Ciudad de Buenos Aires births data.

nacimientos <- read.csv("datos_nacimientos.csv",
                        stringsAsFactors = FALSE)

# We need this to translate months to english
meses <- c("Enero", "Febrero", "Marzo", "Abril", 
           "Mayo", "Junio", "Julio", "Agosto",
           "Septiembre", "Octubre", "Noviembre", "Diciembre")

english_month <- month.abb[1:12]

translate_df <- data.frame(mes = meses,
                           english_month = english_month)

nacimientos <- nacimientos %>%
  left_join(translate_df, by="mes") %>%
  mutate(english_month = factor(english_month, levels = month.abb)) %>%
  arrange(year)
# Bar plot, not shown
ggplot(nacimientos,
       aes(english_month, nacimientos)) +
  geom_col() +
  facet_wrap(~year)

# Boxplot 
caba_boxplot <- ggplot(nacimientos,
       aes(english_month, nacimientos)) +
  geom_boxplot(fatten=2.5, fill="orange", alpha=0.8)+
  theme_bw()+
  geom_point(alpha=0.8)+
  ggtitle("Births by month", subtitle = "Years 2005 to 2018")+
  ylab("Number of birhts")+ xlab("")+
  labs(caption="Source: Gobierno de la Ciudad de Buenos Aires")

date <- seq(as.Date("2005-01-01"), by="1 month", length.out= nrow(nacimientos))

# lineplot not shown
ggplot(nacimientos, aes(x=date, y=nacimientos)) +
  geom_hline(yintercept = mean(nacimientos$nacimientos), lty=2, color="gray50")+
  geom_line()+
  theme_bw()+
  xlab("Año")+
  ggtitle("Nacimientos en Ciudad de Buenos Aires") +
  labs(caption="Fuente: Gobierno de la Ciudad")

# Tabla summary
sum_nacimientos <- nacimientos %>%
                      group_by(english_month) %>%
                      summarise(mean_nac = mean(nacimientos))

Births in Argentina

df <- readxl::read_excel("data_for_posts/nacidos_vivos.xlsx")

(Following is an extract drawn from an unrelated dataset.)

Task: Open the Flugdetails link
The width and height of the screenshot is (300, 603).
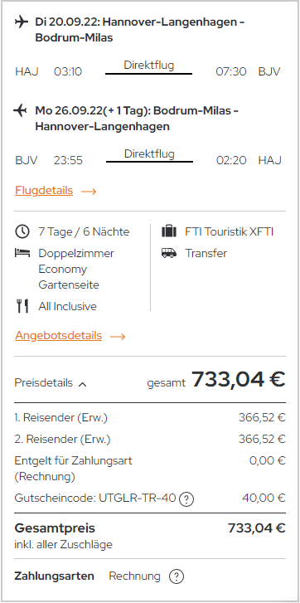Action: [44, 191]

df <- mutate(df, MES = janitor::excel_numeric_to_date(as.numeric(MES)),
             year = lubridate::year(MES),
             month = lubridate::month(MES)) %>%
  filter( year > 2005) %>%
  group_by(MES) %>%
  mutate(births = sum(CANTIDAD)) %>%
  arrange(MES)
  
# TilePlot
ggplot(filter(df, !(year==2017 & month == 12)),
              aes(x=month, y = year, fill=log10(births)))+
  geom_tile(color="white")+
  scale_fill_viridis_c()+
  scale_x_continuous(breaks=1:12, expand=c(0.01,0.01))+
  scale_y_continuous(breaks=2006:2017, expand=c(0.01, 0.01))+
  theme(panel.background = element_rect(fill=NA),
        legend.position = "bottom")+
    ggtitle("Births in Argentina")+
  labs(caption="Source: Ministerio de Salud")


  1. It’s actually 1.32 % of life.

  2. Great general info here https://en.wikipedia.org/wiki/Relative_age_effect

  3. I cannot help but relate this with Science. Limited resources, too many hands trying to pull a piece to themselves… add on some age effect, differential training/opportunities (quite often bought with money and good connections). We are probably loosing so many great minds.

  4. You can find the paper here

  5. Salman Kahn expresses it way better than I could ever do in his TED talk.